Ringling is an unincorporated community in southern Meagher County, Montana, United States, along the route of U.S. Route 89. The town was a station stop on the transcontinental main line of the Chicago, Milwaukee, St. Paul and Pacific Railroad ("the Milwaukee Road"); it was also the southern terminus of the White Sulphur Springs and Yellowstone Park Railway, which ran from Ringling to White Sulphur Springs. Ringling served as a community center for ranchers and homesteaders in the vicinity, but the town's population declined throughout most of the twentieth century as the region's agricultural activity dwindled. Both railroad lines were abandoned by 1980, and only a handful of people remain in the town today.

Ringling was originally called Leader, but was renamed for John Ringling of the Ringling Brothers Circus family when the White Sulphur Springs and Yellowstone Park Railway was built. John Ringling was a financier of the railroad, as well as its president. He also owned a summer home and spa in White Sulphur Springs, and considerable ranch land in the area.

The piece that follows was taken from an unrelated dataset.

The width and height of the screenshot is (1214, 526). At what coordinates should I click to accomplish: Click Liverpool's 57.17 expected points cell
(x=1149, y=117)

The lower Shields Valley (which contains Ringling and environs) has one of the warmest average January temperatures in the state of Montana, due to chinook winds. This same consistent warming was responsible for the ice-free corridor which possibly enabled the ancestors of most Native Americans to enter the mainland of North America during the Pleistocene.

Ringling is widely known as the setting for portions of Ivan Doig's 1979 book, This House of Sky. The town was also the subject of the Jimmy Buffett song "Ringling, Ringling" featured on his 1974 album Living & Dying in 3/4 Time.